Um fundo de investimento que tem o seu nome mantido em sigilo pelo clube será o responsável pelo reforço de caixa considerado fundamental no Morumbi.
Ao todo, R$ 28 milhões já foram liberados por ele na última sexta-feira. O restante será depositado ainda nesta semana. A princípio, o valor será utilizado para o pagamento de dívidas de curto prazo que somariam R$ 37 milhões, segundo as contas tricolores.
Não está descartada, no entanto, a ida ao mercado para tentar fortalecer o elenco também.
"Participei desse almoço com o Marcelo (Campos Pinto), o Juvenal (Juvêncio) e o Osvaldo (Vieira de Abreu). Na ocasião, foi feito essa solicitação à Globo, que atendeu prontamente. É uma receita que afasta o desconforto do momento, deixa o caixa completamente em ordem e agora assumo a presidência com essa verba mirando quem sabe uma contratação expressiva", afirmou Aidar ao ESPN.com.br, durante as eleições do Conselho Deliberativo do time, no último sábado.
A chapa do candidato assegurou 49 das 80 vagas para novos conselheiros e praticamente encaminhou a sua vitória no pleito presidencial, marcado para o dia 16 de abril.
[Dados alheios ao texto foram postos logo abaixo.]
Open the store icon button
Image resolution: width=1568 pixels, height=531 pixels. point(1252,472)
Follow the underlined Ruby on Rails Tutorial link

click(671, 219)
A Globo costuma liberar no máximo R$ 15 milhões aos clubes em direitos creditórios, como são chamadas as cotas de TV. Mais do que isso: estabelecendo o prazo de dois anos para o pagamento da dívida e não aceitando qualquer novo pedido até que a situação seja regularizada. A emissora fez, assim, uma concessão ao São Paulo permitindo que o clube realizasse um adiantamento maior do que de costume, distribuído no triênio de 2016 a 2018.
Entre os dirigentes, a restrição no valor é interpretada como uma fora de ‘segurar' as equipes ao seu lado.
Em geral, somente quatro bancos trabalham nessas operações: Votorantim, BMG, ABC Brasil e BIC. A diretoria tricolor preferiu recorrer nesse caso a um fundo ligado a um grupo de investidores que não pode ter seu nome divulgado, segundo explicam, até que o acordo seja registrado no cartório num prazo de 30 dias.